Зачем? По своей ли инициативе? Он ли уговорил Есенина поселиться в гостинице?
Дело в том, что “Англетер” был ведомственной гостиницей для ответственных работников и в дни съезда находился под неусыпным контролем и тщательным наблюдением сотрудников ленинградского ОГПУ. Подобное соседство никак не могло радовать поэта. Он специально просил никого не пускать к нему в номер, так как за ним могут следить из Москвы.
Чувствовал за собой слежку, но совершенно не разобрался в причинах, породивших ее.
Комендантом гостиницы был чекист Назаров, в годы гражданской войны служивший в карательном отряде и принимавший участие в расстрелах.
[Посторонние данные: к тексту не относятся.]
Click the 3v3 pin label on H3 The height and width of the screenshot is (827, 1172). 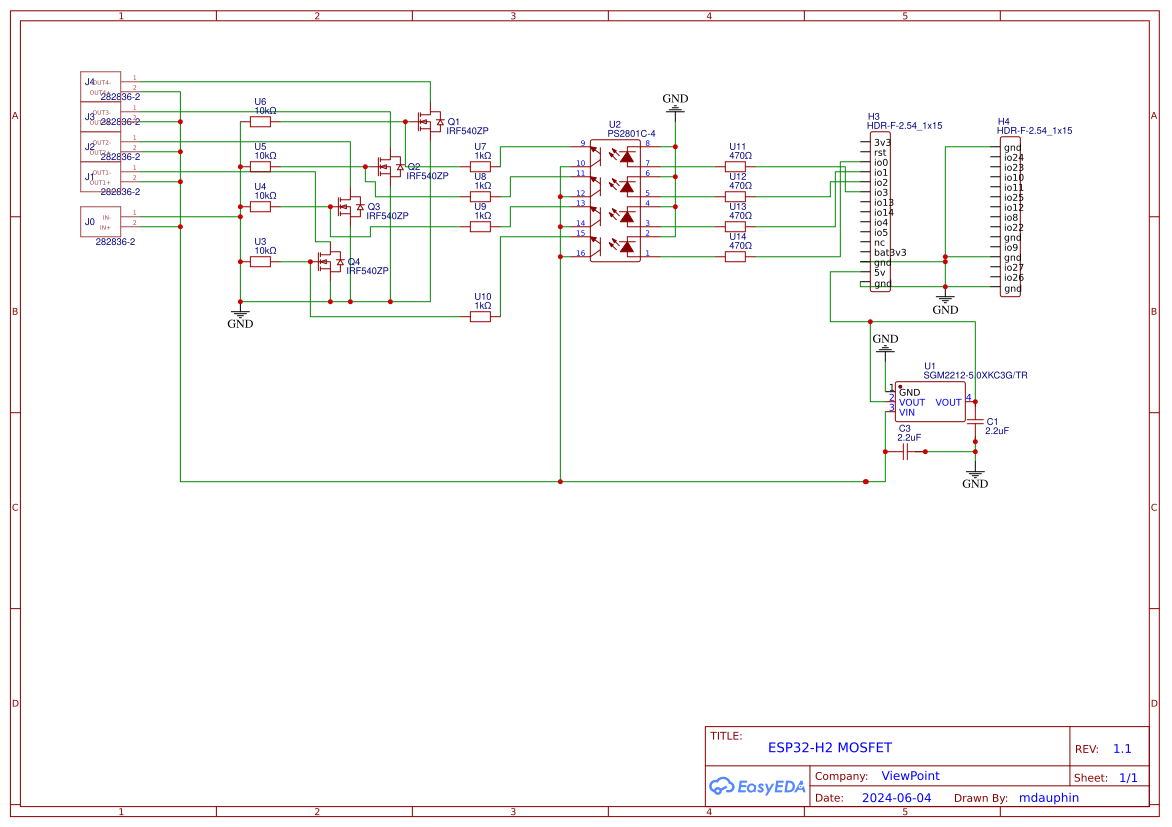882,143
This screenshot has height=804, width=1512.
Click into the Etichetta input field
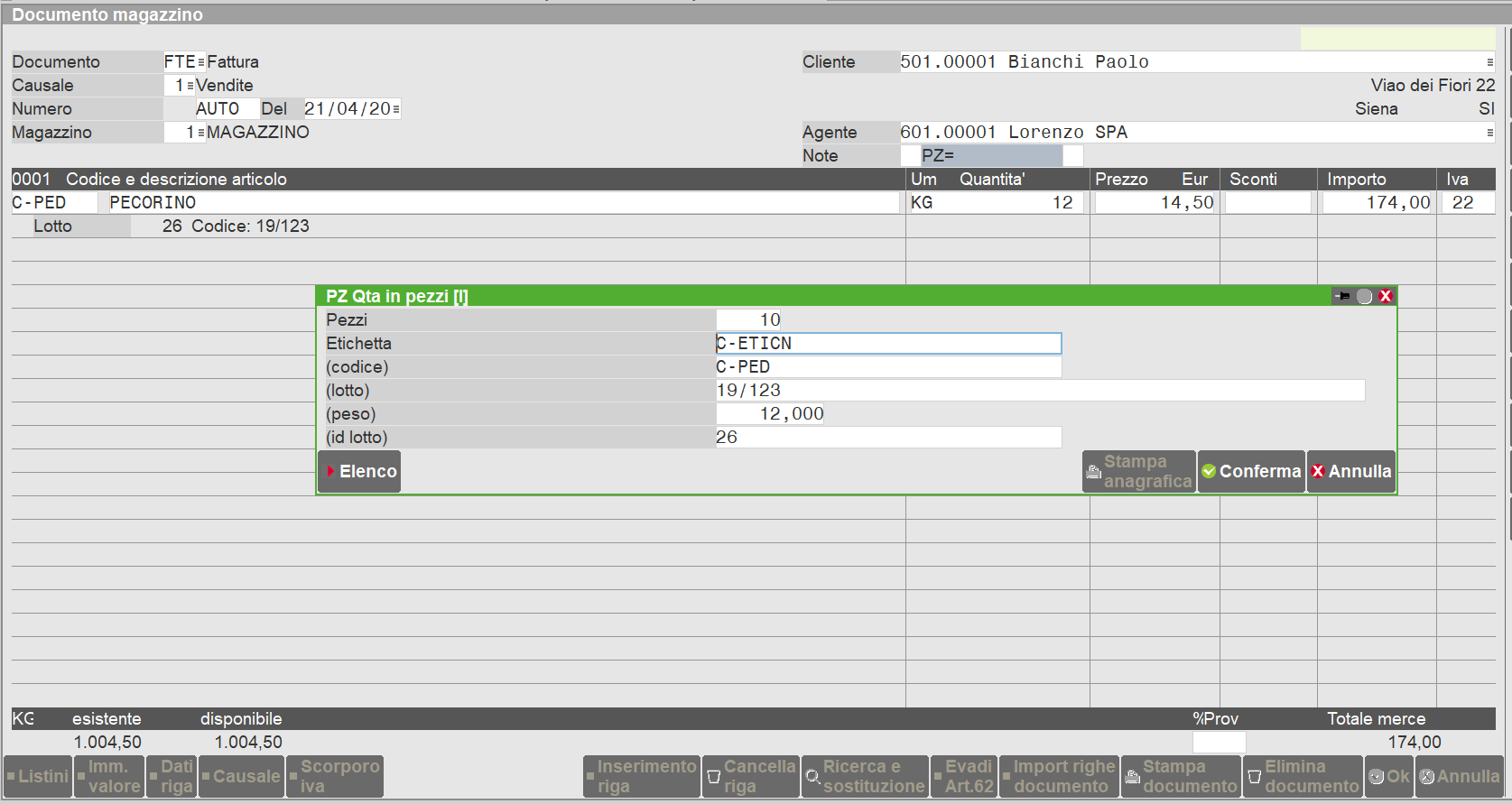tap(888, 344)
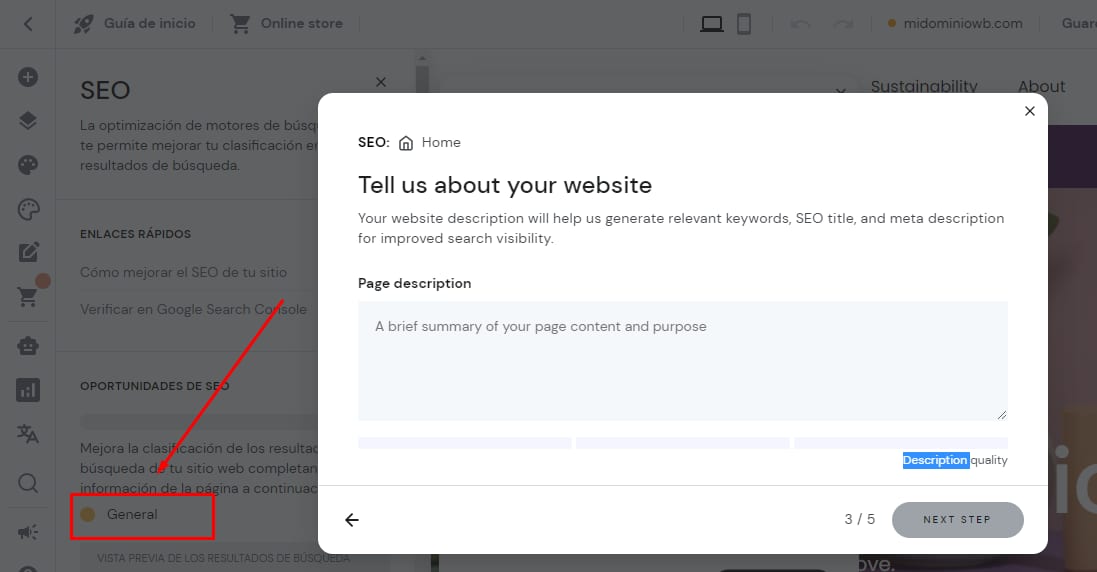
Task: Open the store cart icon in sidebar
Action: 28,296
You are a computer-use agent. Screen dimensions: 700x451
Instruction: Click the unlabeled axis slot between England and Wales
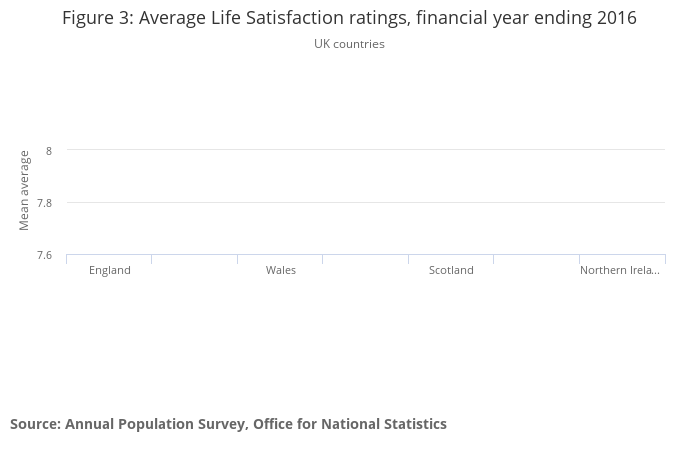(194, 266)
Четыре есенинских дня прошли в предпраздничной суете и постоянных гостях. Есенин наведывался к Клюеву, с которым встретился очень сердечно, хотя тут же не преминул зло подшутить над старшим собратом и погасил у него лампадку перед иконой, сказав, что, мол, все равно не заметит… Потом привел Клюева к себе в номер, где читал стихи, а Клюев жестоко обидел своего “жавороночка”:
— Вот переплести бы эти стишки, Сереженька, в шелковый переплет, были бы настольной книжечкой для всех нежных девушек и юношей в России.